# Data Preprocessing

In [14]:
# Install the surprise package
!pip install -q -U scikit-surprise
from surprise import Dataset, Reader
import pandas as pd
import os
import matplotlib.pyplot as plt
import numpy as np
from scipy.io import arff
import re
import nltk
nltk.download('stopwords')

[nltk_data] Downloading package stopwords to
[nltk_data]     C:\Users\Leonie\AppData\Roaming\nltk_data...
[nltk_data]   Package stopwords is already up-to-date!


True

## Loading Data

In [15]:
# Reading and processing the data in chunks for large datasets or busy RAM
def read_and_process_json_in_chunks(path, chunksize=10000, dtype=None):
    chunks = []
    for chunk in pd.read_json(path, lines=True, dtype=dtype, chunksize=chunksize):
        chunks.append(chunk)
    return pd.concat(chunks, ignore_index=True)

In [32]:
path_ratings = os.path.expanduser('../data/Kindle_Store_5.json.gz')
ratings = read_and_process_json_in_chunks(path_ratings, dtype= {'reviewerID': str, 'asin': str, 'overall': int, 'reviewTime': str})

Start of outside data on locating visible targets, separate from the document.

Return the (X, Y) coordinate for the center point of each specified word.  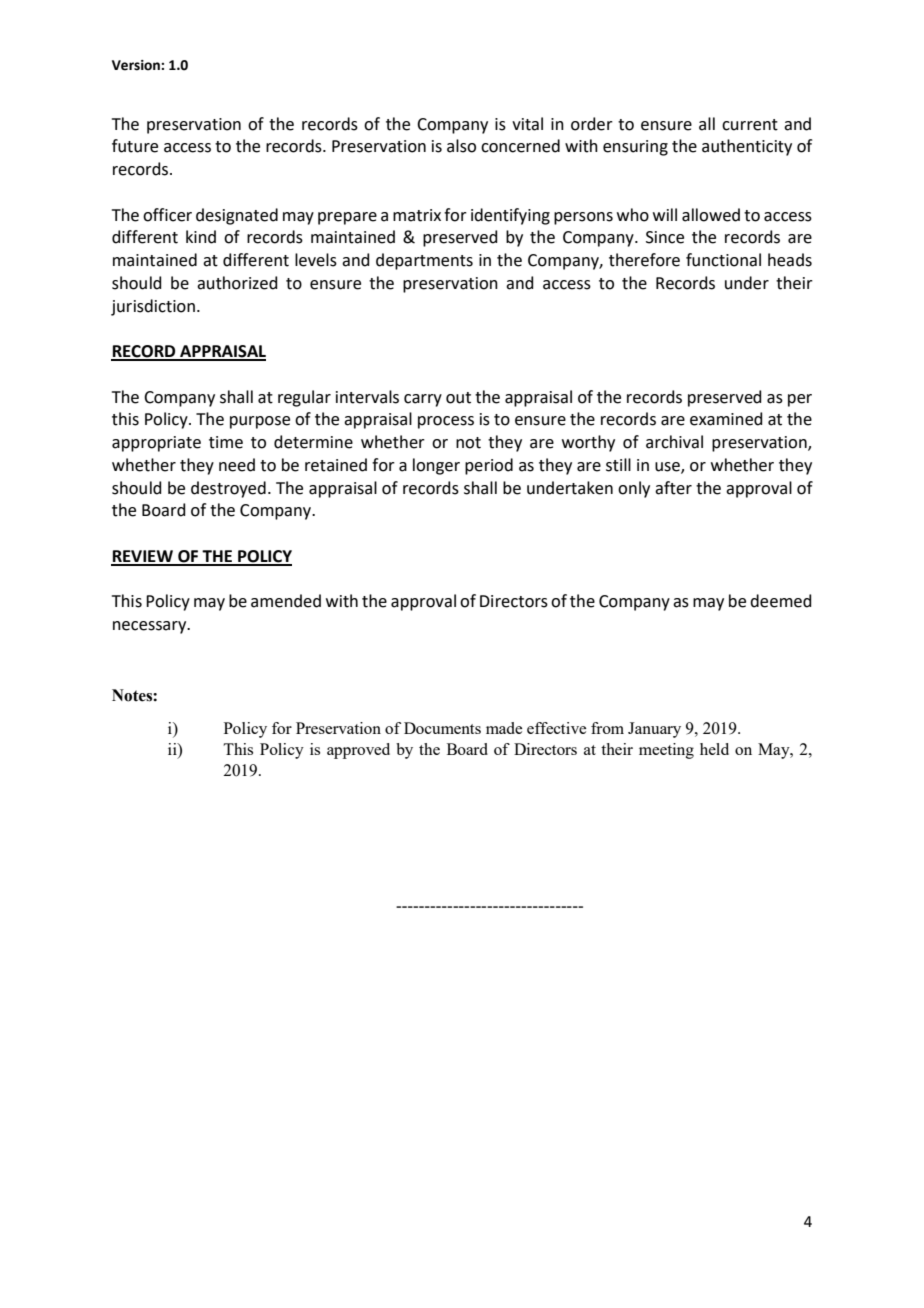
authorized (237, 283)
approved (358, 751)
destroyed (228, 489)
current (750, 125)
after (673, 488)
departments (424, 261)
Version (137, 65)
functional (723, 260)
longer (436, 466)
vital (527, 124)
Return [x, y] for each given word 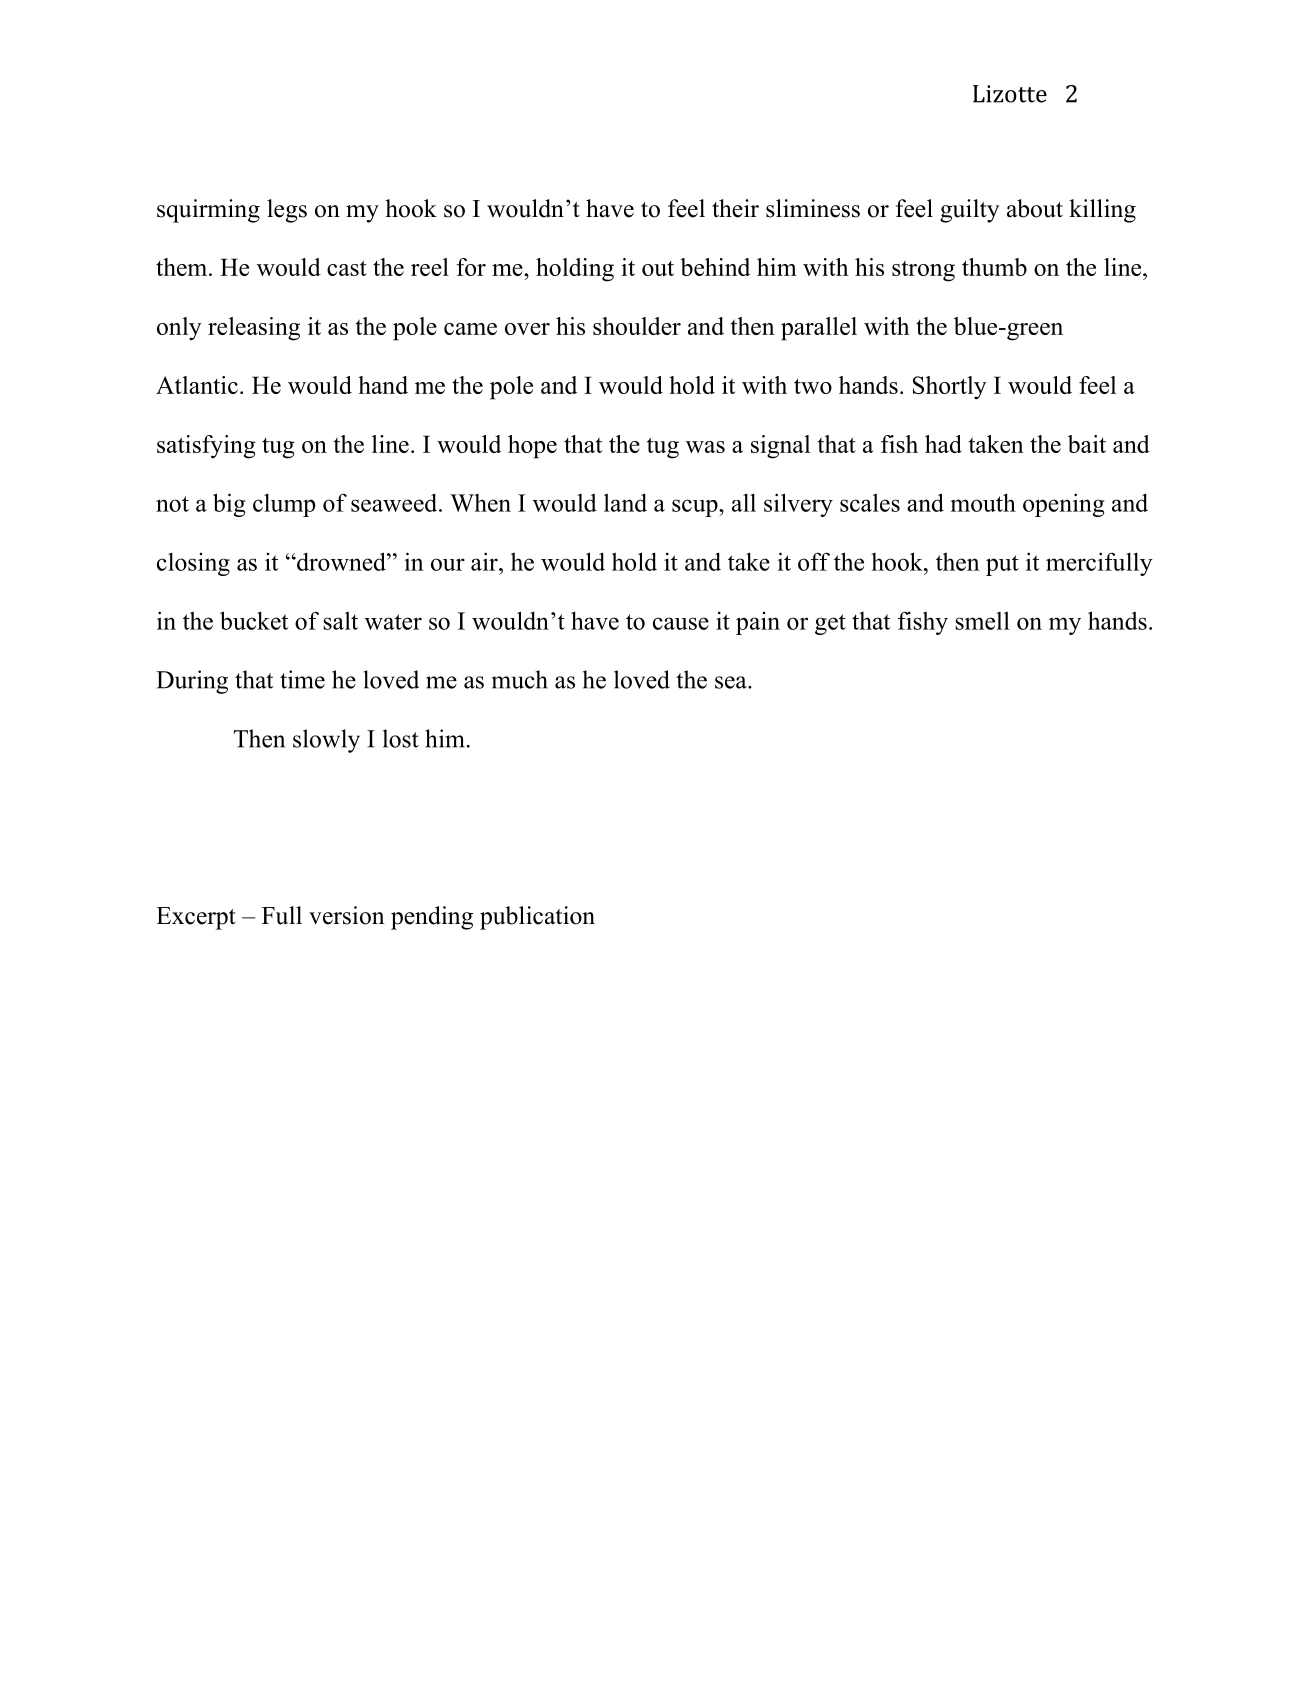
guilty [969, 211]
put [1002, 565]
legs [287, 211]
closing [193, 564]
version [347, 915]
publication [537, 918]
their [735, 208]
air [485, 561]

ValueError: Could not reserve memory block

In [16]:
path_meta = os.path.expanduser('../data/meta_Kindle_Store.json.gz')
meta_data = read_and_process_json_in_chunks(path_ratings,  dtype= {'category': str})

In [17]:
preprocessing_ratings = ratings.copy()

In [18]:
preprocessing_meta = meta_data.copy()

## Preprocessing Ratings

In [19]:
# change the name of the ratings column from overall to rating to make this more clear
preprocessing_ratings.rename(columns={'overall':'rating'}, inplace=True)

In [20]:
# Filter out every style except Kindle (Paperback, Audible, Hardcover, MP3 CD remove)
if 'style' in preprocessing_ratings.columns:
    # Filter the DataFrame to include only rows where 'style' column contains only Kindle
    preprocessing_ratings = preprocessing_ratings[preprocessing_ratings['style'].astype(str).str.contains("{'Format:': ' Kindle Edition'}")]
    # Remove verified column, as we assume, all remaining ratings are for Products within the Kindle Edition
    preprocessing_ratings = preprocessing_ratings.drop(columns=['style'])

In [29]:
# Filter by verified and remove unverified reviews
if 'verified' in preprocessing_ratings.columns:
    preprocessing_ratings = preprocessing_ratings[preprocessing_ratings['verified'] == True]
    # Remove verified column, as we assume, all remaining ratings are verified
    preprocessing_ratings.drop(columns=['verified'], inplace=True)

# Drop unixReviewTime
if 'unixReviewTime' in preprocessing_ratings.columns:
    preprocessing_ratings.drop(columns=['unixReviewTime'], inplace=True)

# Drop unixReviewTime
if 'reviewTime' in preprocessing_ratings.columns:
    preprocessing_ratings.drop(columns=['reviewTime'], inplace=True)

# Drop the 'image' column
if 'image' in preprocessing_ratings.columns:
    preprocessing_ratings = preprocessing_ratings.drop(columns=['image'])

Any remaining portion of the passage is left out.